Los obispos de Madrid piden manifiestamente el voto para el PP otra vez, vuelven a decirles a sus fieles que voten a los que están en contra del aborto, del matrimonio homosexual o de Educación para la ciudadanía. No sorprende, pero molesta.
Se trata sus creencias con respeto, se toleran acciones intolerables y ellos lo pagan con desprecio. Cuesta entenderlo.

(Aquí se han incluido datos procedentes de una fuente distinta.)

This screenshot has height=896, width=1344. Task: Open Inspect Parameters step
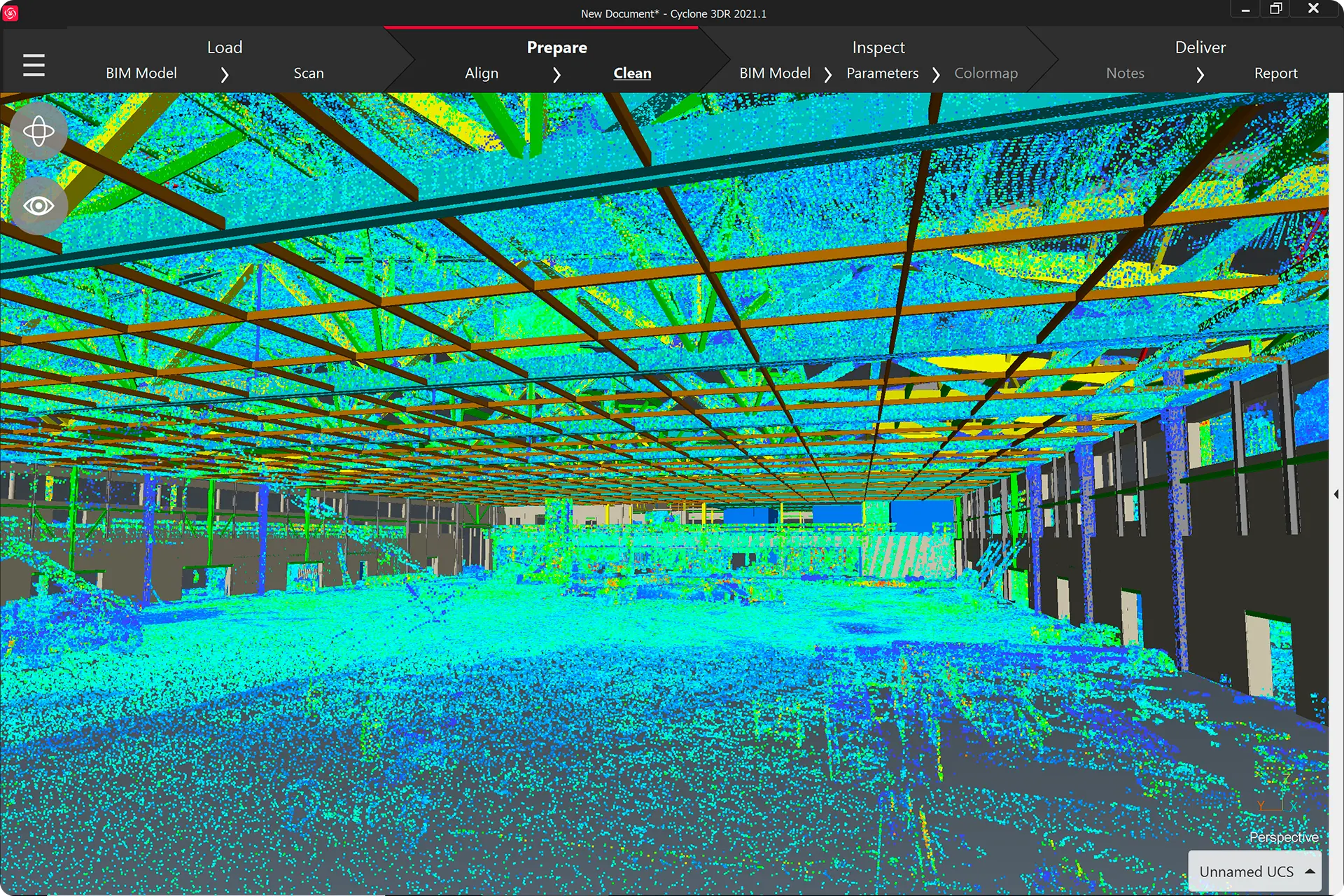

Están asustados, el laicismo avanza con firmeza, pero eso no les cambia. Hoy mismo se ha conocido que ya la mitad de los niños no estudian Religión (católica, se entiende), ¿qué esperaban? Su forma anticuada de ver la vida, su total pasividad ante los peores crímenes en su propio seno, sus sonrojantes amenazas a la sociedad o su inmovilismo podrían estar detrás de este avance social, lento, sí, pero avance. Ante ello, ni el menor atisbo de autocrítica, sus radicales les aguantarán.
En este país todavía la Iglesia católica se lleva un buen pellizco del dinero público, prueba de que la sociedad no ha sabido romper con ella. Entre todos debemos sacar la religión de escuelas, universidades y otros edificios públicos, ése es el punto de partida para sacarla de nuestras vidas.
Conste que yo respeto sus creencias, tolero sus actos irracionales y convivo con sus tradiciones, pero sueño con un mundo sin falsos dogmas, sin religiones.